Mais se determinou que a mesma se realizaria por videoconferência multiponto, nos termos do disposto no art.º 6º-A nº 3 al. a) da Lei n." 1-A/2020 de 16/03, na redacção que lhe foi dada pela Lei n.º 16/2020, de 29/05, atentas as condições inadequadas para a realização da diligência noutros termos, nas instalações do próprio tribunal.
Referindo a indisponibilidade de meios tecnológicos para a participação da audiência nesses termos, o requerido e o seu Il. Mandatário anunciaram que nela não poderiam intervir.
Subsequentemente, o tribunal proferiu despacho salientando que a realização da audiência nos termos determinados não estava dependente, nem do consenso das partes, nem de juízos de oportunidade, bem como que os meios técnicos necessários eram de fácil obtenção, não carecendo de ser próprios.
• • • • •
» Exercício: Por favor, transcreva do trecho, palavra por palavra, a parte que começa em "Referindo a indisponibilidade" e vai até "não poderiam intervir.", inclusive. Baseie-se somente no trecho acima.

» Dados fornecidos:
• • • • •
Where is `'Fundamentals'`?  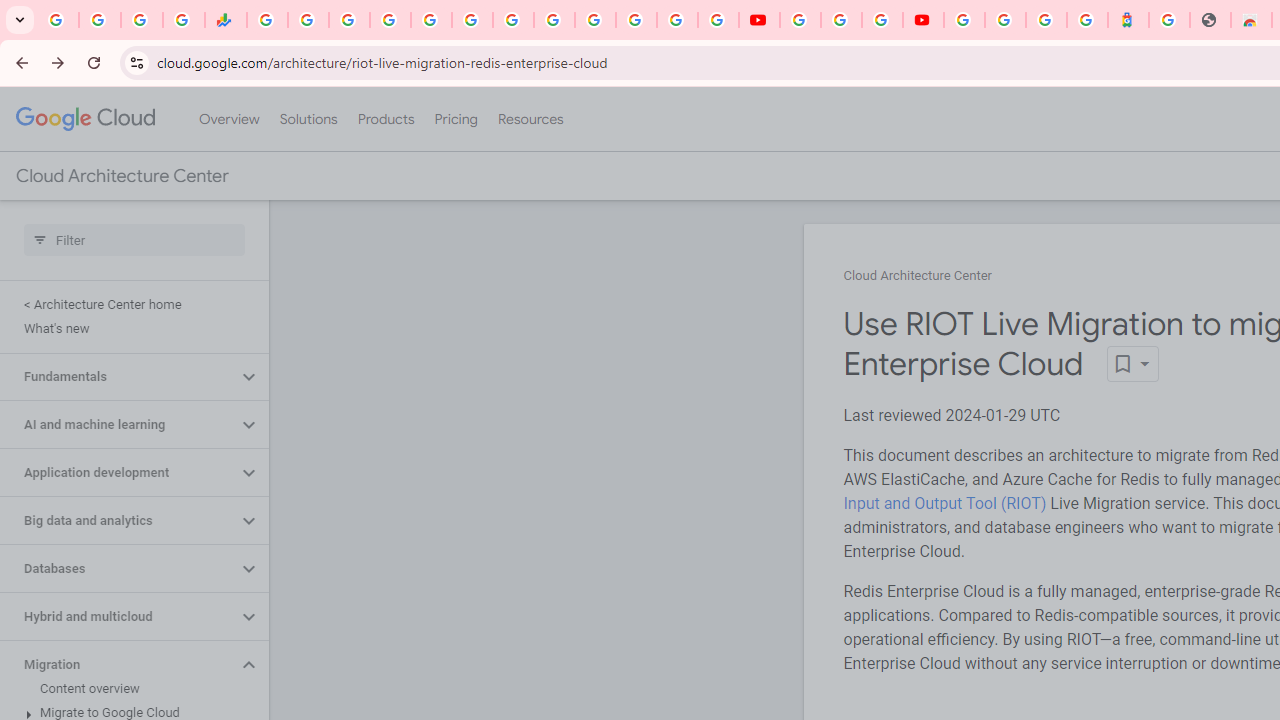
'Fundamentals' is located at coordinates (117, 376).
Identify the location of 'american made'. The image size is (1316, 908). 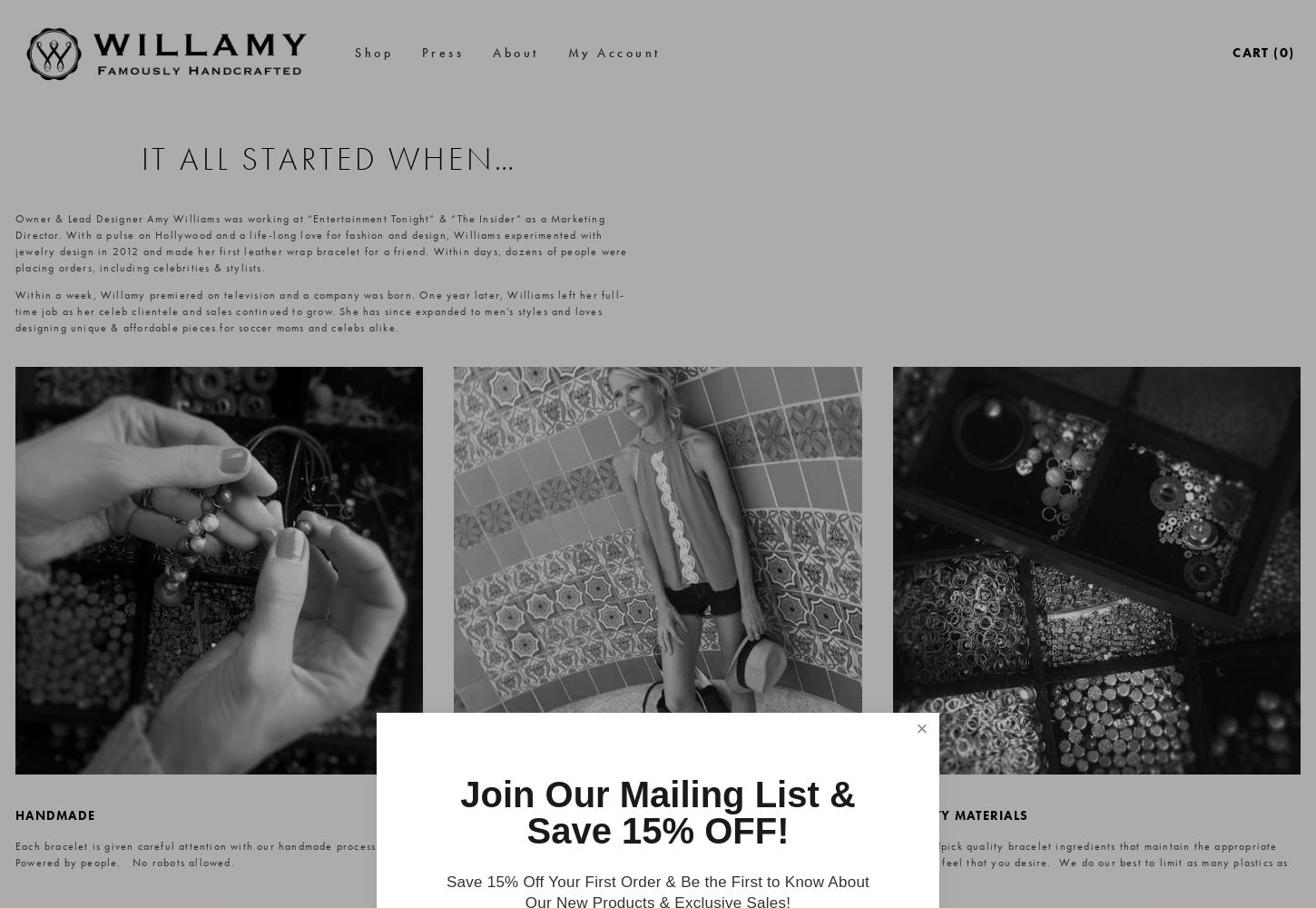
• • • • •
» Resposta:
Referindo a indisponibilidade de meios tecnológicos para a participação da audiência nesses termos, o requerido e o seu Il. Mandatário anunciaram que nela não poderiam intervir.